Brown stated that, to prevent terrorist financing, firstly the government will consult on protecting wire transfers and charities from being used by terrorism. The Treasury’s press release (10/06 of 13 February 2006) expands on this point by explaining that the Treasury and Home Office will review how best to further safeguard the charitable sector from terrorist infiltration and protect donor confidence. Furthermore, having put in place a new regulatory regime for bureaux de change, cheque cashiers and money remitters (money service businesses – MSBs) in the wake of 11 September, the Treasury will issue a consultation in the Spring “to ensure the right balance is struck between the need to have proper financial controls in the sector, while supporting the needs of a dynamic part of the UK financial services industry”. The Treasury’s proposals will include better targeting of high-risk premises by Her Majesty’s Revenue and Customs (HMRC); new mechanisms to exclude inappropriate people from operating MSBs; specialist hit squads within HMRC to proactively identify and prosecute MSBs that flout money laundering and terrorist finance controls; and clearer and more practical guidance to support honest operators.

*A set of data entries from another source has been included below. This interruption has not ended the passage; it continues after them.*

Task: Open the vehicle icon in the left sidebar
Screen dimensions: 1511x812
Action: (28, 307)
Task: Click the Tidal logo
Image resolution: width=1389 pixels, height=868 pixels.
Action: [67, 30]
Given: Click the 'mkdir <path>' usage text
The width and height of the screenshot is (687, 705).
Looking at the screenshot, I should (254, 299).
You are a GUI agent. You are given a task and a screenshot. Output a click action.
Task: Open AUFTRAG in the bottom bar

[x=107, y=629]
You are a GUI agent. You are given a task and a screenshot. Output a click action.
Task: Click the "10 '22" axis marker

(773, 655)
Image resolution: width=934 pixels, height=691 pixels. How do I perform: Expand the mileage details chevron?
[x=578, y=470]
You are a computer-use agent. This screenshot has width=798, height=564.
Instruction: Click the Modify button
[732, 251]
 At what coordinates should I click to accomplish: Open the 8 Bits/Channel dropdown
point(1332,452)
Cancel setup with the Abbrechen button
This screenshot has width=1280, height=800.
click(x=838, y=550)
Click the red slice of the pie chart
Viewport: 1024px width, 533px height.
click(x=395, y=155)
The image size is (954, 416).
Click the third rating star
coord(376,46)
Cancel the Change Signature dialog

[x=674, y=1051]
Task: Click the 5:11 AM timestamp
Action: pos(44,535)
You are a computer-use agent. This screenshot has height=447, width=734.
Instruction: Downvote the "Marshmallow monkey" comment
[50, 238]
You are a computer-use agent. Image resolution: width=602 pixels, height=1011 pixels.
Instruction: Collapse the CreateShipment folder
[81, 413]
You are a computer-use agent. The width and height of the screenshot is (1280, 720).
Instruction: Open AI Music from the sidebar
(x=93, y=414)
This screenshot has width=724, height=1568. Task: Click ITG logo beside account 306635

Secondly, Brown is to agree new guidance to give clearer strategic advice to banks on what to target so that they can fulfil their responsibilities (the Treasury approved on the day the newly revised guidance published by the Joint Money Laundering Steering Group, referred to below), and, to work even more closely with the financial sector, he is setting up a new forum with banks to discuss how to achieve more together to “identify, root out, and prevent the use of financial networks to advance terrorism”. The Treasury’s press release (10/06) explains that Brown’s announcement of a new public-private forum marks a new stage in the government’s partnership with financial institutions to tackle terrorist finance. It states that the new forum will bring together representatives from the financial community with their government counterparts in the terrorist finance field. “By putting already strong relations on a more formal footing, the forum will help the sharing of information on terrorist-finance threats to target them more effectively”.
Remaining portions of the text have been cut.